» **Given data**

..........

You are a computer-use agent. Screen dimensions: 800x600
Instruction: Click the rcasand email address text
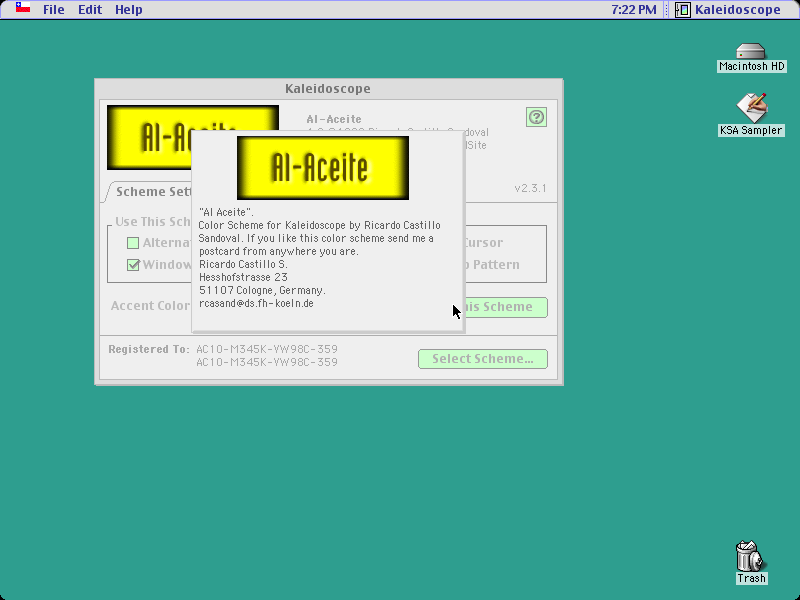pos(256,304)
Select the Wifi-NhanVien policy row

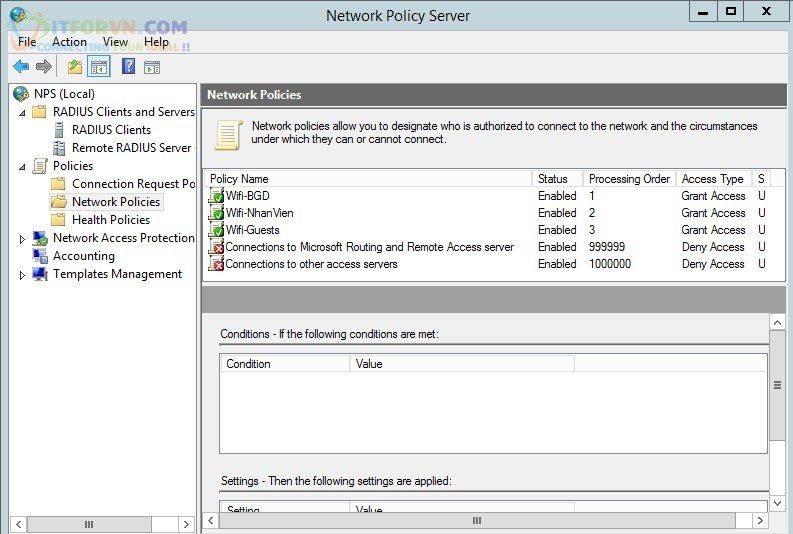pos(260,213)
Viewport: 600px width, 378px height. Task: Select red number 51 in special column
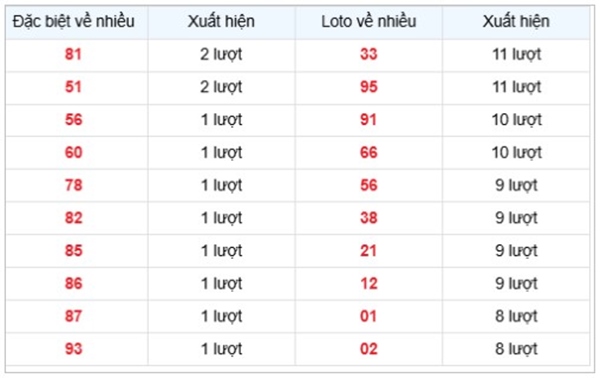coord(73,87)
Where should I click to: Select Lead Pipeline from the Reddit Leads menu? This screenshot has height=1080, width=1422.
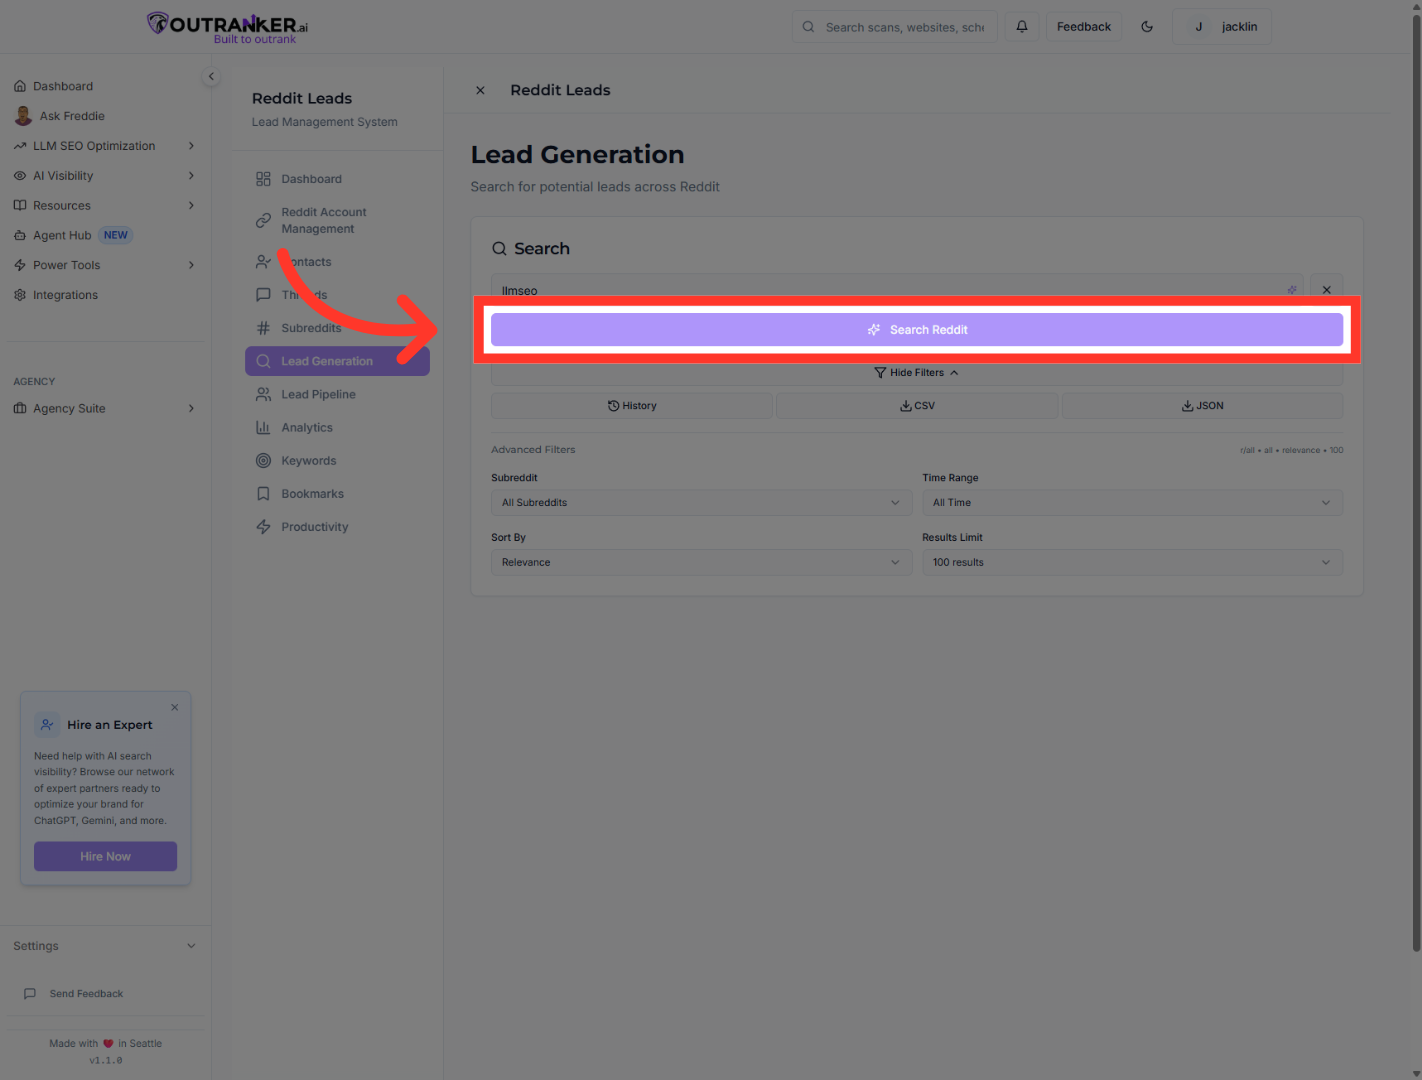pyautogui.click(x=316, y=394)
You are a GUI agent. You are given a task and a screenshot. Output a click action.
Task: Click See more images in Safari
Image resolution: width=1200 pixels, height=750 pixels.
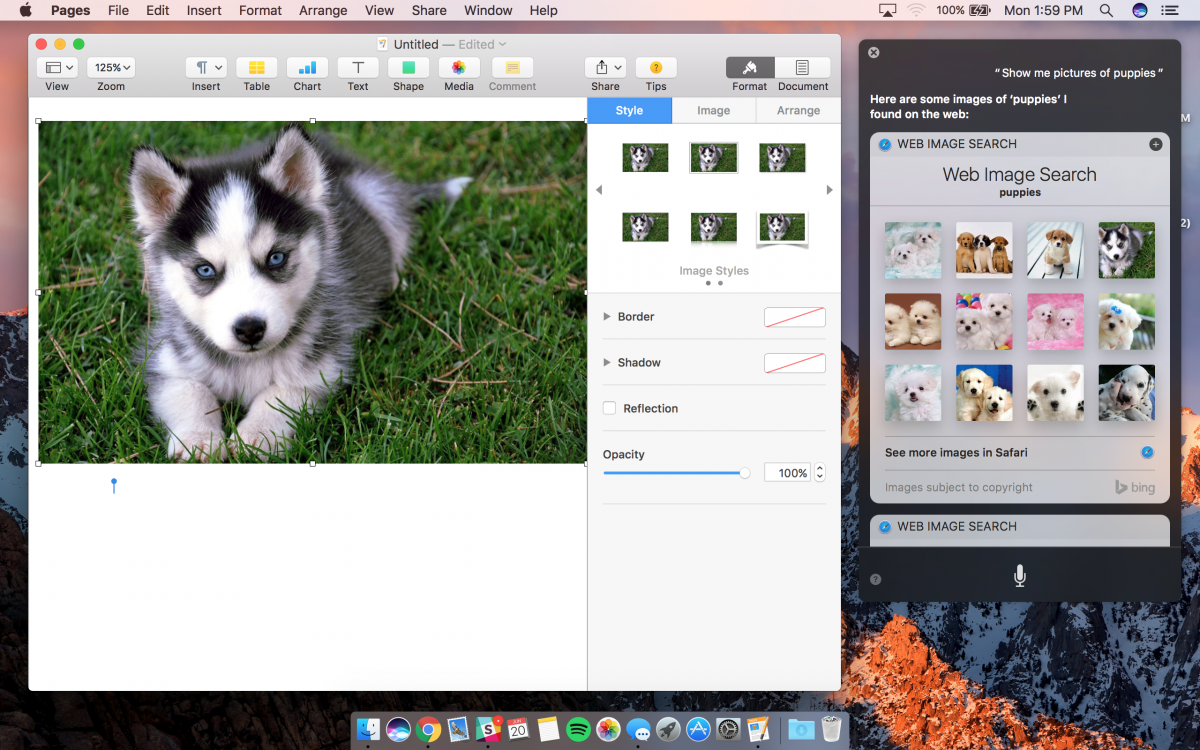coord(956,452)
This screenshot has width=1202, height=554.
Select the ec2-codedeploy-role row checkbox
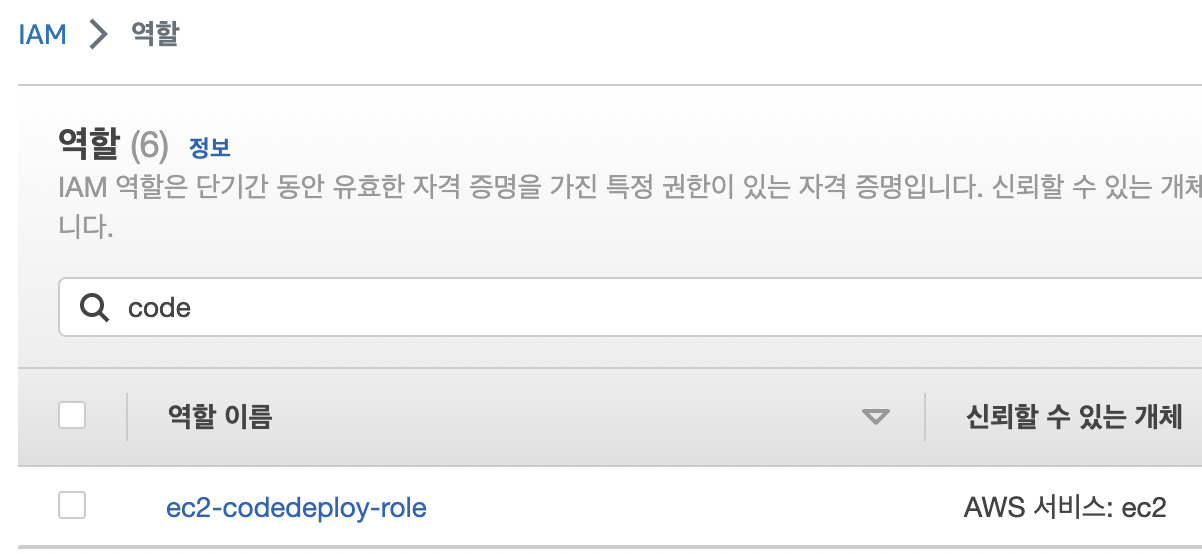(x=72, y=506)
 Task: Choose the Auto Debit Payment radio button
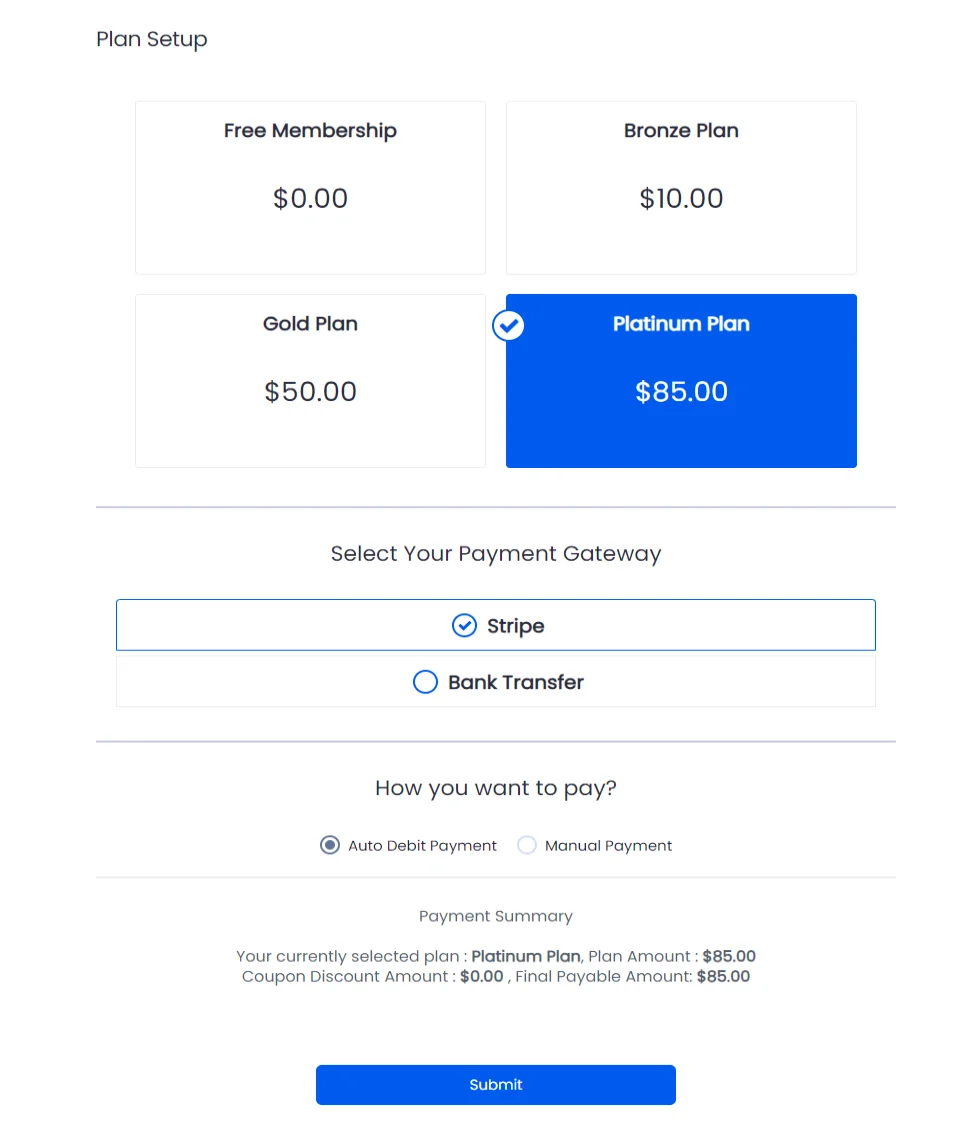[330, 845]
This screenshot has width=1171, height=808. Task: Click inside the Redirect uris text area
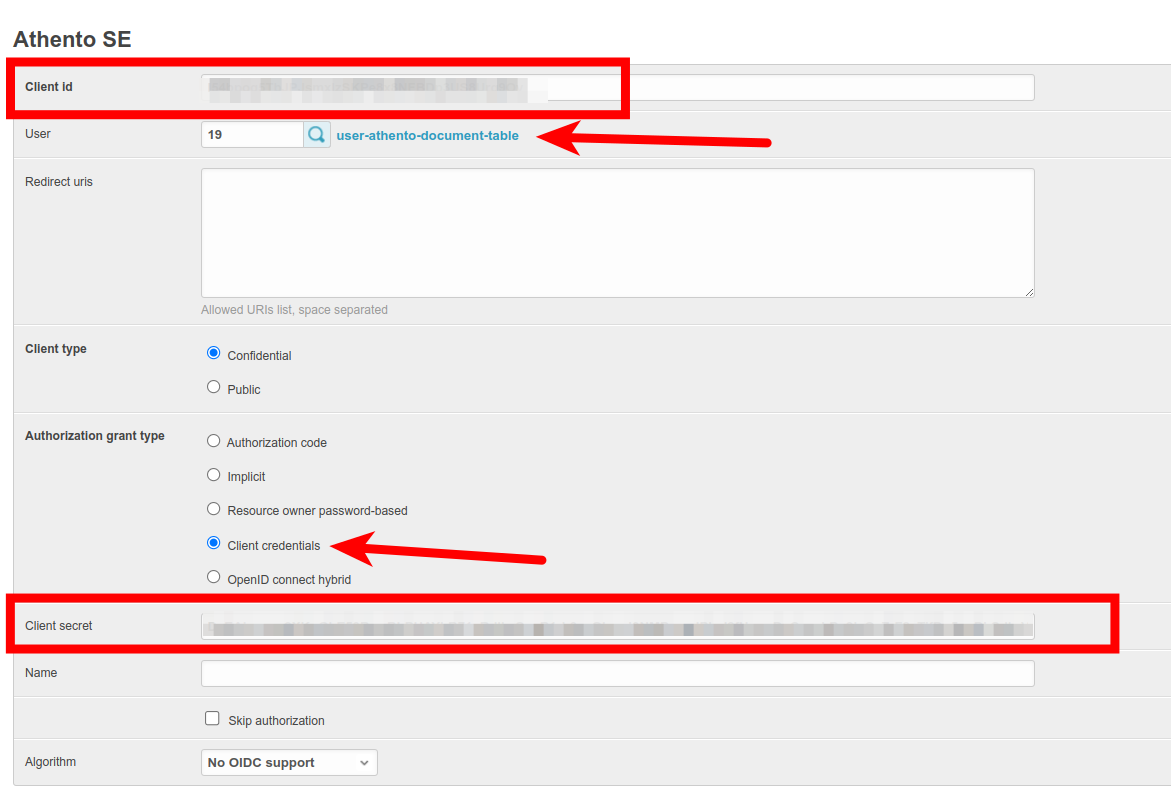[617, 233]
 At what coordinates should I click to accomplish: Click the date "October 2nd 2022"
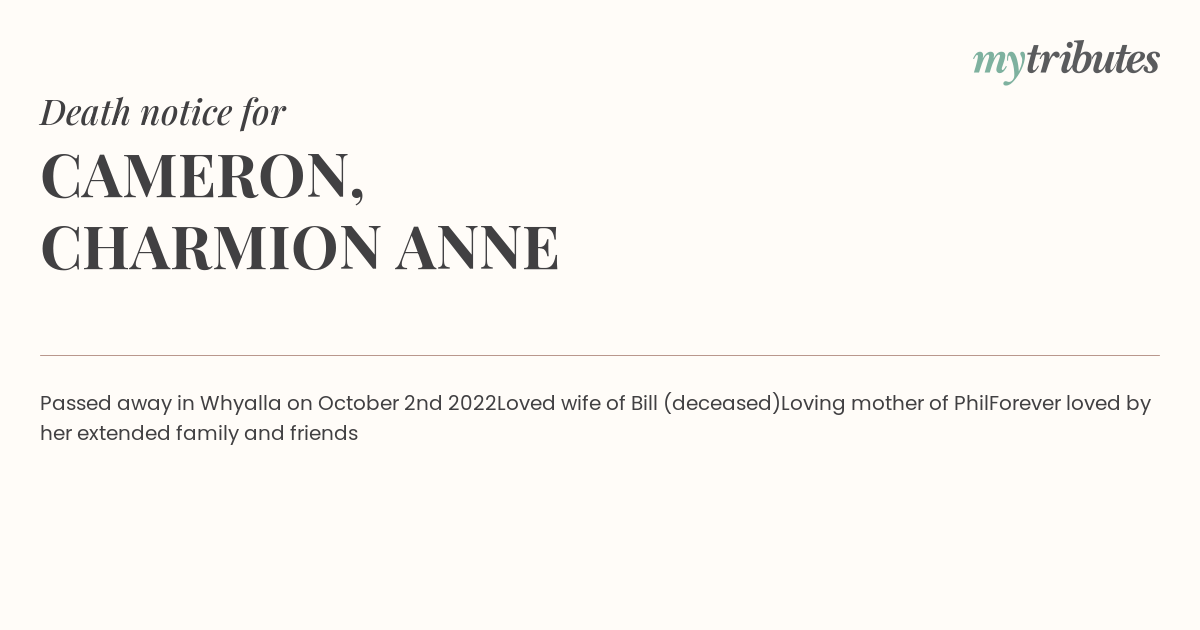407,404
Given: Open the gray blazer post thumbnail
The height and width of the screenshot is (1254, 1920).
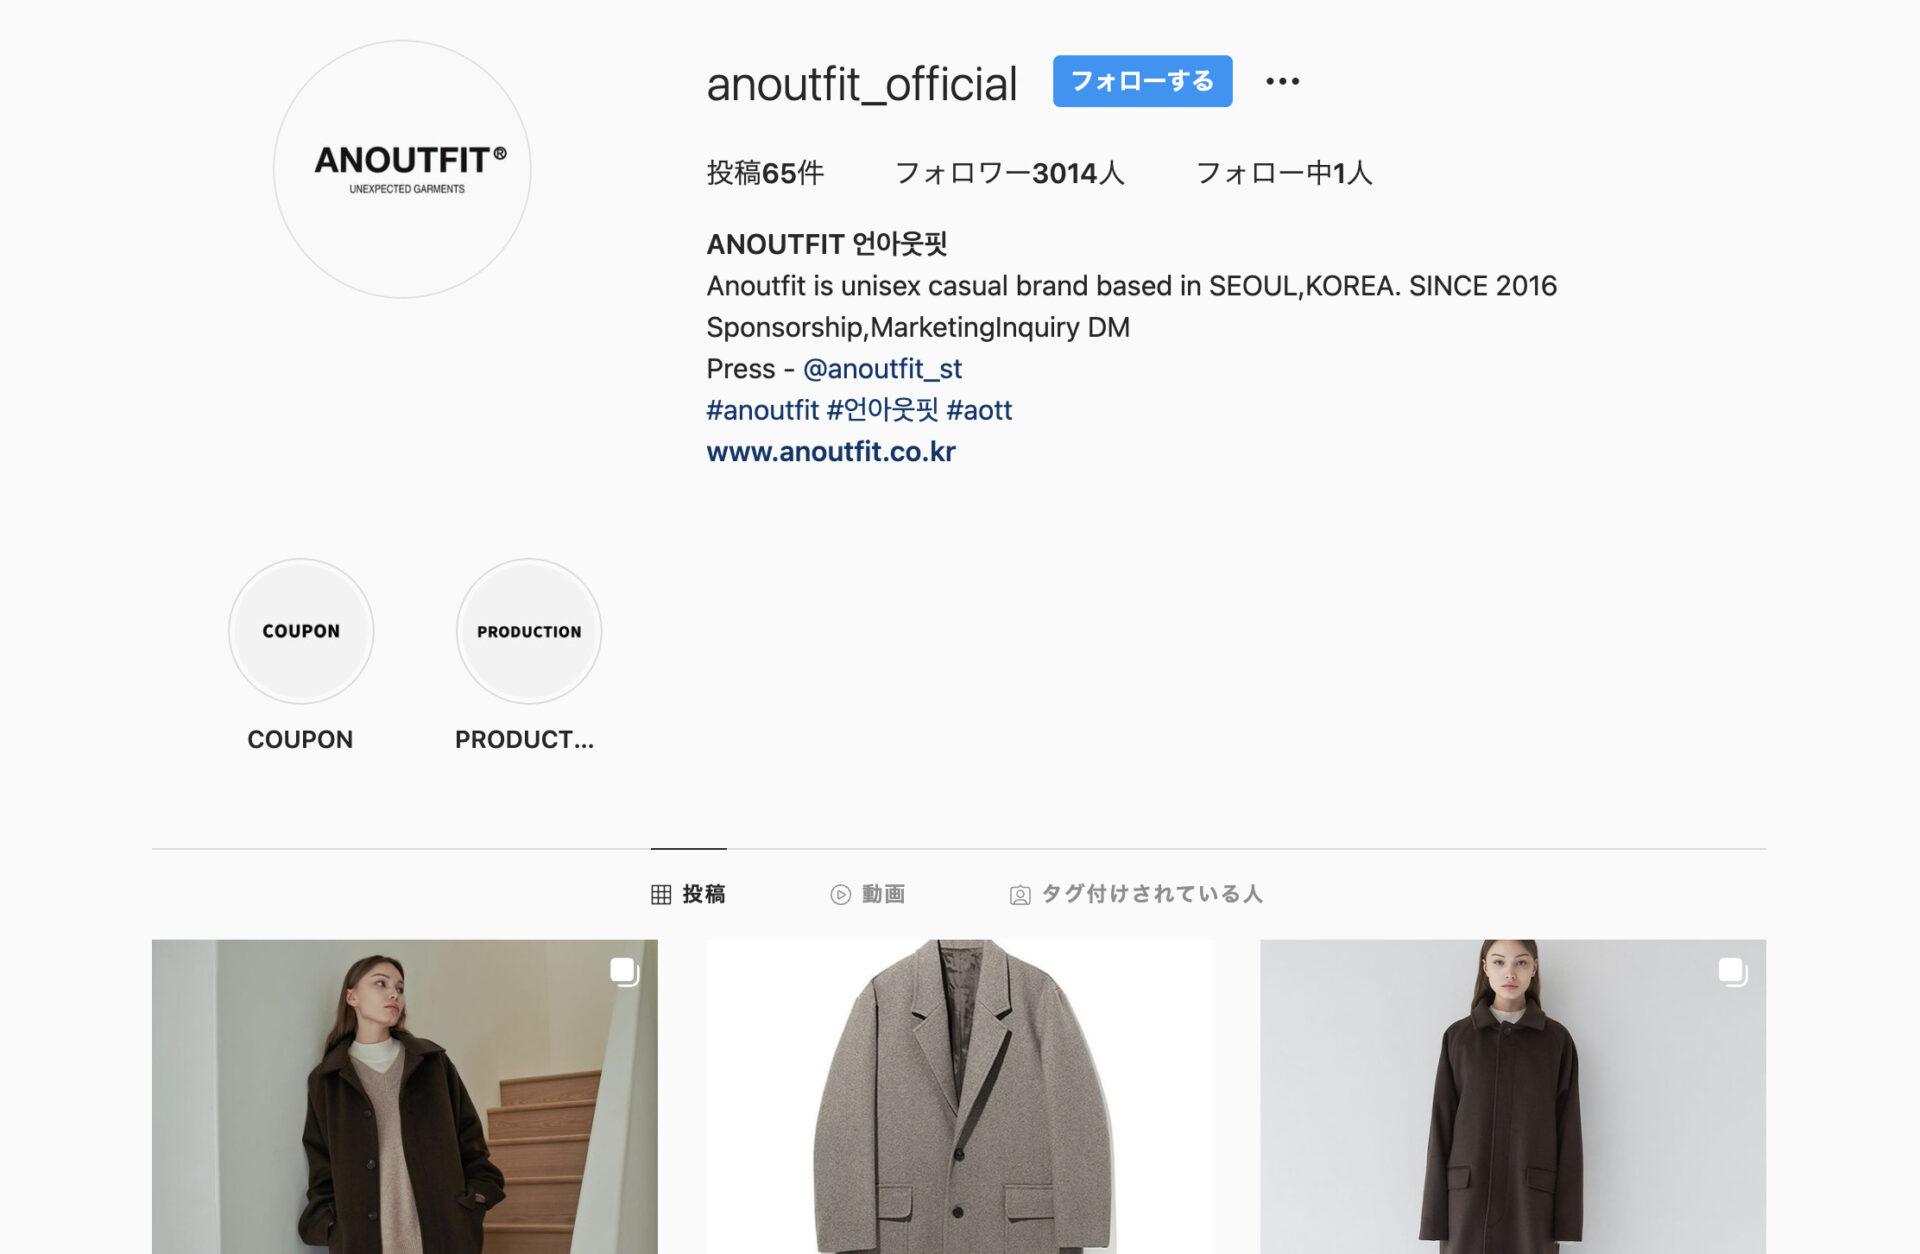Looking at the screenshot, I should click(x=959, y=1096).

..........

Copy out every line of the data above word for word, leaving out the pictures.

» **Complete answer**
You are a computer-use agent. Screen dimensions: 800x600
Instruction: Click the rcasand email address text
pos(256,304)
Select the Wifi-NhanVien policy row

pos(260,213)
Viewport: 600px width, 378px height. Task: Select red number 51 in special column
coord(73,87)
Where should I click to: Select Lead Pipeline from the Reddit Leads menu? This screenshot has height=1080, width=1422.
pyautogui.click(x=316, y=394)
You are a GUI agent. You are given a task and a screenshot. Output a click action.
Task: Click See more images in Safari
Image resolution: width=1200 pixels, height=750 pixels.
coord(956,452)
This screenshot has width=1202, height=554.
Select the ec2-codedeploy-role row checkbox
(x=72, y=506)
 Task: Choose the Auto Debit Payment radio button
[330, 845]
This screenshot has width=1171, height=808. Task: Click inside the Redirect uris text area
[617, 233]
 At what coordinates should I click to accomplish: Click the date "October 2nd 2022"
407,404
Given: Open the gray blazer post thumbnail
The height and width of the screenshot is (1254, 1920).
Looking at the screenshot, I should click(x=959, y=1096).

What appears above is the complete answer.